#### What to work on
- a) In the article about the launch of Heat Radio, why does Lucie Cave approach a shopper outside Topshop on Oxford Street? Answer in one to three sentences.
- b) Carry on the article about the launch of Heat Radio, picking up after its final question.

#### Page

★ ★ ★ ★

To anyone who manages to get through the week without Heat magazine's merry-go-round of gossip and celebrity, Lucie Cave's description of Heat Radio, which opens for business tomorrow, might sound slightly unsettling. "It's Heat in surround sound!" beams the diminutive features editor, as she tackles a shopper outside Topshop on London's Oxford Street to interview her for "The Good, The Bad and The Ugly", a style segment that Cave is recording with Heat stylist Bronagh Meere for the magazine's new digital radio station.
Both women are confident that the visual allure of Heat – last week's features included a look inside Britney's glam new home and photographic "proof" that Posh is losing her looks – will translate to radio without a hiccup. The magazine ventured online earlier this year, with Heatworld.com, where avid Heat fans can get up-to-the-minute celebrity and fashion gossip and watch interviews and clips, such as Kelly Osbourne interviewing her friend Amy Winehouse and a scene from the new Take That musical. How will Heat fare on its excursion into the brave new-ish world of digital radio fare when stripped of its crucial visuals?

★ ★ ★ ★

#### Provided material
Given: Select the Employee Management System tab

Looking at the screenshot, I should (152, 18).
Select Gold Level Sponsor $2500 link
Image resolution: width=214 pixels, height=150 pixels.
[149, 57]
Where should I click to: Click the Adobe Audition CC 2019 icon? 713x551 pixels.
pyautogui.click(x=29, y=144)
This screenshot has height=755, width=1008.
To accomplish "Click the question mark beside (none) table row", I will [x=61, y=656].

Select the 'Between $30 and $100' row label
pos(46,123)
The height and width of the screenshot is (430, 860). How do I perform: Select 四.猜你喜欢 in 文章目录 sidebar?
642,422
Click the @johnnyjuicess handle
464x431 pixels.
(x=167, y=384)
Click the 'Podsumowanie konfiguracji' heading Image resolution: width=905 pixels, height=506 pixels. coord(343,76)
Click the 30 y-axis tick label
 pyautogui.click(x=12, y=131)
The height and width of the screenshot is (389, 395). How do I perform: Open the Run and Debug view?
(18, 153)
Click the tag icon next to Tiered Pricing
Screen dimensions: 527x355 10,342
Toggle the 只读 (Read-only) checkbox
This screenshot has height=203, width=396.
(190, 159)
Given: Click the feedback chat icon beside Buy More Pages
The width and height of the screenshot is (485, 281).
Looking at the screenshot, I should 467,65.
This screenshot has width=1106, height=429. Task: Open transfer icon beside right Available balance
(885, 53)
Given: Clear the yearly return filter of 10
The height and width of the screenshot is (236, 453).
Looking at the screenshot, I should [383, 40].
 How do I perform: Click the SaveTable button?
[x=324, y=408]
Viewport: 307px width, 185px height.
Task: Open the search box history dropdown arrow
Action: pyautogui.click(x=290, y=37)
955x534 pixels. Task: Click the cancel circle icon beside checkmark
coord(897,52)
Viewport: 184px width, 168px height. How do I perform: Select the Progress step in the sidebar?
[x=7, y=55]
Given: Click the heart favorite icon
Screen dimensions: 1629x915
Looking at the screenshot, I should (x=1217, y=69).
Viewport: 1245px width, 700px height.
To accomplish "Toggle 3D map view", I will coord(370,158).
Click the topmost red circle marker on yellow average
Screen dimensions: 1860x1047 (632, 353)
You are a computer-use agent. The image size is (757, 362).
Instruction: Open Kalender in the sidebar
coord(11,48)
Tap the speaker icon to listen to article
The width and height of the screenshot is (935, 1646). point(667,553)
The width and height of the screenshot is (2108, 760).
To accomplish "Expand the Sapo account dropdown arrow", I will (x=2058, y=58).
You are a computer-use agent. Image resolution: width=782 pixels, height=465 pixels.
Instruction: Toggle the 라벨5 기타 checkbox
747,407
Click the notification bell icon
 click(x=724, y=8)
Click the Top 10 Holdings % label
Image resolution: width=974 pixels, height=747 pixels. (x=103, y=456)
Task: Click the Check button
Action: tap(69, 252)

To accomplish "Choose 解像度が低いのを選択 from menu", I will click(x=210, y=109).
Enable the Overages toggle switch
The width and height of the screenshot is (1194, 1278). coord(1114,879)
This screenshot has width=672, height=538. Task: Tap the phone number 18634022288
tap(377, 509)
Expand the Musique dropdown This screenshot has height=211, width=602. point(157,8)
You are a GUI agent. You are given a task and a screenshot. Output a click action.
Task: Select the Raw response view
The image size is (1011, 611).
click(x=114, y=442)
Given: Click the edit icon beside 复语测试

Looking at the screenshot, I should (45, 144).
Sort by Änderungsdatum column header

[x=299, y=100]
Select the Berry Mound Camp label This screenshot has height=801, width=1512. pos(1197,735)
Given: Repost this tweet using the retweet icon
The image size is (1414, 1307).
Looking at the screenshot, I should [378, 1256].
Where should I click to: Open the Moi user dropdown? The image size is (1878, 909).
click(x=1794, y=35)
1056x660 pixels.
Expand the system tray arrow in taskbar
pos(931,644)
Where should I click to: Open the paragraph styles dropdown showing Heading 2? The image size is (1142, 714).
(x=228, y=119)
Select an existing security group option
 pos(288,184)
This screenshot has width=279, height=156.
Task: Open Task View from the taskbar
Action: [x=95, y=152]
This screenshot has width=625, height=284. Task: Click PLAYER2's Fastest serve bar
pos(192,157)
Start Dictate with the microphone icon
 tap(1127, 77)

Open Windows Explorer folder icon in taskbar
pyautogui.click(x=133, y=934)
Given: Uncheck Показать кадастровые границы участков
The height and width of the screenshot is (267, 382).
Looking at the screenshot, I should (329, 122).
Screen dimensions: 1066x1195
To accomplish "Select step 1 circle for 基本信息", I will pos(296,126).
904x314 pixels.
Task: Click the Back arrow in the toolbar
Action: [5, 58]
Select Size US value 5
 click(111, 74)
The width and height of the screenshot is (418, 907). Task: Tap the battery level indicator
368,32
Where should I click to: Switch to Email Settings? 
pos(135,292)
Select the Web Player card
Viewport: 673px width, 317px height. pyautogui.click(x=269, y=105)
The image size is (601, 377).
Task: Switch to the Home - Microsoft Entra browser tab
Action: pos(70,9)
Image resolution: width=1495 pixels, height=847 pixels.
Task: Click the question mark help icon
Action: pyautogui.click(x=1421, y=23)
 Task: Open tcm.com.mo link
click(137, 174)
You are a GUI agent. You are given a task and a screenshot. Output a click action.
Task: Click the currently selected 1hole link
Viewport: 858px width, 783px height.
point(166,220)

★ ★ ★ ★

#### Answers given
- a) She approaches the shopper to interview her for "The Good, The Bad and The Ugly," a style segment she is recording with Heat stylist Bronagh Meere for the magazine's new digital radio station.

- b)
Cave and Meere prove that they have the gift of the gab when they ad-lib a phone in, bantering about Sarah Harding from Girls Aloud's new short hair and the dos and don'ts of fake tanning. One senses that these women know about such things – they both have serious tans – but they also have the sense of humour that has made Heat magazine such a success. Cave ribs Meere for her streaky tan and they admit, as we scan the high street in search of serious fashion faux pas, that, just like the C- and D- list celebrities who provide much of the magazine's fodder, they're not style icons.
"We're not pretending we get it right," says Cave. "Far from it. It's just about meeting real people and finding out where they get their clothes from. It's not about people who are necessarily part of the celebrity or media world who are surrounded by clothes and fashion, but people who look to these worlds. Mark Frith (the editor of Heat ) always says, 'What would 25-year-old-Julie from Norwich think of this?'"
As far as Andria Vidler, the managing director of Magic 105.4 FM who is leading the Heat Radio launch at Emap, is concerned, 25-year-old Julie from Norwich thinks that there is a gap in the market for a radio station that reflects her love of Heat. "If you look at the TV world, there's a lot of interest in celebrity gossip and news for a particular target audience who love the ongoing soap story of 100 to 150 celebs who are in the public eye, and no radio station does it. Heat is the strongest brand that people who love that type of news will follow."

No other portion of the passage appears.